Direktur Eksekutif LP3BH, Yan Christian
Warinussy. Foto: tabloidjubi.com
|
Manokwari, -- Direktur
Eksekutif Lembaga Penelitian, Pengkajian dan Pengembangan
Bantuan Hukum (LP3BH) Manokwari, Yan Christian Warinussy menilai para pembantu Presiden Republik
Indonesia Susilo Bambang Yudhoyono telah menjatuhkan martabat seorang Presiden
sebagai Kepala Negara dengan menjiplak Undang-Undang Pemerintahan Aceh
Darussalam untuk dijadikan sebuah draft
Undang Undang Pemerintahan Papua.
"Sebagai salah seorang Advokat Senior
di Tanah Papua, saya benar-benar merasa geli dan heran dengan adanya tindakan
sekelompok orang di sekitar jajaran pembantu Presiden Republik Indonesia
DR. H. Susilo Bambang Yudhoyono yang nyata-nyata ceroboh dan bertindak
inkonstitusional dalam upaya meloloskan sebuah draft Undang-undang Pemerintahan
Papua yang dijplak atau copy paste dari Undang-undang Pemerintahan Aceh
Darussalam," kata Christian melalui keterangan tertulis yang dikirimkan kepada majalahselangkah, Jumat, (20/09/13).
Peraih Penghargaan Internasional di
Bidang HAM "John Humphrey Freedom Award" Tahun 2005 dari Canada itu menilai, tindakan oknum-oknum
tersebut selain sangat memalukan secara keilmuwan hukum, tetapi juga telah
menjatuhkan martabat seorang Presiden sebagai Kepala Negara yang mungkin
bermaksud baik dalam upaya memperbaiki pola kebijakan negara terhadap orang
Papua. Namun sayang sekali tidak cukup ditunjang oleh penasihat ahli yang
minimal mengetahui standar prosedural dan mekanisme pembuatan sebuah produk
hukum.
"Sebenarnya
jika kita mengkaji secara
baik pasal demi pasal dan bab demi bab dari Undang Undang Nomor 21 tahun
2001
serta konsideransnya, maka seyogyanya para oknum plagiat dis ekitar
Bapak
Presiden itu mau sedikit meluangkan waktunya untuk membaca risalah
pembuatan Undang-undang Otsus Papua yang sungguh monumental dan memiliki
histori yang
khas itu lebih dahulu," jelas Anggota
Steering Commitee Foker LSM se-Tanah Papua itu.

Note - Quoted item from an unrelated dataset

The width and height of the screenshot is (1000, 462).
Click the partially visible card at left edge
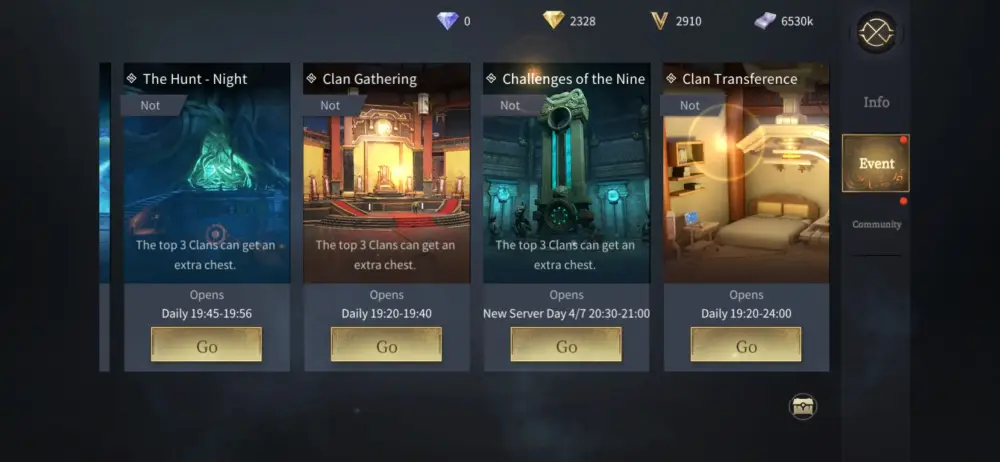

Sehingga, kata dia, dengan adanya
pemahaman yang sungguh akan latar belakang sosial-politik dari pada dibuat dan
dilahirkannya Undang-Undang Otsus Papua, maka akan sangat membantu sekali untuk
merumuskan langkah-langkah perubahan berdasarkan amanat pasal 77 Undang-Undang
Otsus Papua tersebut.
"Bagaimanapun rencana perubahan sebagaimana dimaksud dalam
pasal 77 tersebut haruslah mengacu pada hasil evaluasi yang melibatkan
semua pihak yang berkepentingan baik masyarakat Papua, pemerintah daerah,
pemerintah pusat, pelaku bisnis/investor, LSM, perguruan tinggi serta
kelompok-kelompok resisten bahkan TNI dan POLRI," katanya.
Dengan begitu, lanjut dia, dapat
diperoleh pokok-pokok masalah apa saja yang masih kurang dalam aplikasi dan
realisasi amanat Undang-Undang tersebut dan bagaimana merancang strategi dan
taktik guna memperbaikinya di masa mendatang. Termasuk pula dalam hal apakah
perlu peningkatan status Otonomi Khusus Papua menjadi daerah berpemerintahan
sendiri? Ataukah sebuah otoritas khusus yang luas dan bertanggung-jawab? Ataukah
sebuah cikal bakal federasi misalnya?
Sekretaris Komisi Perdamaian, HAM,
Keadilan dan Keutuhan Ciptaan Badan Pekerja Klasis GKI Manokwari mengatakan, langkah tersebut sangat
inkonstitusional dan menjadi tidak laku lagi. Karena lembaga representasi
rakyat semacam Majelis Rakyat Papua (MRP) jelas-jelas sudah menyatakan bahwa
solusi atas soal Papua, termasuk kegagalan Otsus itu sendiri hanya bisa
dilalui dengan diselenggarakannya Dialog Papua-Indonesia.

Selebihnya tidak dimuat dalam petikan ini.